30 Days of Pharmaverse
  • Week 1: SDTM Fundamentals
  • Week 2: Production SDTM
  • Week 3: ADaM Deep Dive
  • Week 4: Tables, Listings and Figures
  1. Day 28: Tplyr - Declarative Clinical Table Programming
  • Day 22: Demography Table with gtsummary + gt
  • Day 23: ADCM and ADRS - Concomitant Meds and Oncology Response
  • Day 24: ARD-First Reporting with cards and cardx
  • Day 25: gtsummary and tfrmt - ARD-Backed Production Tables
  • Day 26: flextable and officer - Word and RTF Clinical Tables
  • Day 27: rtables, tern, and r2rtf - Structured Clinical Tables
  • Day 28: Tplyr - Declarative Clinical Table Programming
  • Day 29: ggsurvfit + gtsummary - Survival Plots and Clinical Figures
  • Day 30: Capstone - Full Clinical Reporting Workflow

On this page

  • 1 Overview
  • 2 Setup
  • 3 Part 1: Core Tplyr Concepts
    • 3.1 Step 1: Single-layer count table
    • 3.2 Step 2: Descriptive statistics layer
  • 4 Part 2: Demographics Table
    • 4.1 Step 3: Multi-layer demographics table
  • 5 Part 3: AE Frequency Table
    • 5.1 Step 4: AE table with subject-level denominators
    • 5.2 Step 5: Apply a frequency threshold
  • 6 Part 4: Shift Table
    • 6.1 Step 6: Lab shift table with group_shift()
  • 7 Part 5: Extracting Numeric Data
    • 7.1 Step 7: get_numeric_data() for traceability
  • 8 Part 6: Column Nesting
    • 8.1 Step 8: cols argument for nested column splits
  • 9 Validation Checks
  • 10 Key Takeaways
  • 11 Resources

Day 28: Tplyr - Declarative Clinical Table Programming

Grammar of clinical data summaries

Back to Roadmap

1 Overview

Tplyr provides a grammar-of-tables approach to clinical data summaries. A table is built by stacking independent layers. When build() is called, all layers execute and assemble into a single data frame ready for downstream display or RTF export.

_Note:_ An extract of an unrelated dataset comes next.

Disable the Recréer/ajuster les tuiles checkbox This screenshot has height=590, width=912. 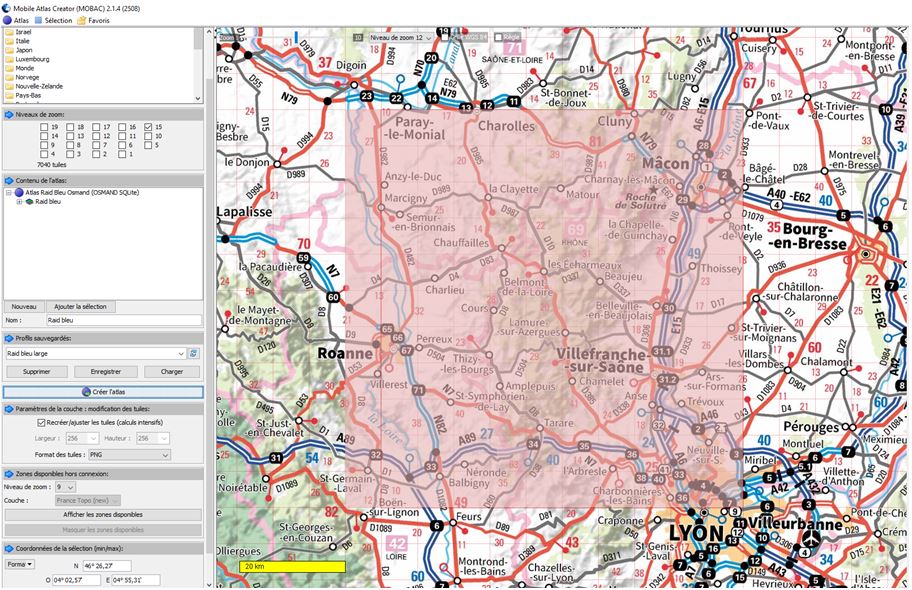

Concept Tplyr rtables / tern
Entry point tplyr_table() basic_table()
Analysis unit layer (add_layer()) analyze() / split_rows_by()
Execution build() returns a data frame build_table() returns an rtable
Sorting dplyr post-build() pre-ordered factors
Output data frame -> any renderer rtable -> r2rtf

2 Setup

library(Tplyr)
library(pharmaverseadam)
library(dplyr)
library(tidyr)
library(knitr)

adsl <- pharmaverseadam::adsl
adae  <- pharmaverseadam::adae
adlb  <- pharmaverseadam::adlb

adsl_safe <- adsl |>
  dplyr::filter(SAFFL == "Y") |>
  dplyr::mutate(
    TRT01A = factor(TRT01A),
    SEX    = factor(SEX),
    RACE   = factor(RACE)
  )

adae_safe <- adae |>
  dplyr::filter(SAFFL == "Y", TRTEMFL == "Y")

adlb_alt <- adlb |>
  dplyr::filter(SAFFL == "Y", PARAMCD == "ALT",
                ANL01FL == "Y", !is.na(BNRIND), !is.na(ANRIND)) |>
  dplyr::mutate(
    BNRIND = factor(BNRIND, levels = c('LOW', 'NORMAL', 'HIGH')),
    ANRIND = factor(ANRIND, levels = c('LOW', 'NORMAL', 'HIGH'))
  )

cat("ADSL safety N:", nrow(adsl_safe), "\n")
ADSL safety N: 254 
cat("Treatment arms:", levels(adsl_safe$TRT01A), "\n")
Treatment arms: Placebo Xanomeline High Dose Xanomeline Low Dose 
cat("ADAE TEAE records:", nrow(adae_safe), "\n")
ADAE TEAE records: 1122 
cat("ADLB ALT records:", nrow(adlb_alt), "\n")
ADLB ALT records: 2094 

3 Part 1: Core Tplyr Concepts

3.1 Step 1: Single-layer count table

t_sex <- tplyr_table(adsl_safe, TRT01A) |>
  add_total_group() |>
  add_layer(
    group_count(SEX, by = 'Sex') |>
      set_format_strings(f_str('xx (xx.x%)', n, pct))
  )
build(t_sex) |>
  dplyr::select(-dplyr::starts_with('ord')) |>
  knitr::kable()
row_label1 row_label2 var1_Placebo var1_Total var1_Xanomeline High Dose var1_Xanomeline Low Dose
Sex F 53 (61.6%) 143 (56.3%) 35 (48.6%) 55 (57.3%)
Sex M 33 (38.4%) 111 (43.7%) 37 (51.4%) 41 (42.7%)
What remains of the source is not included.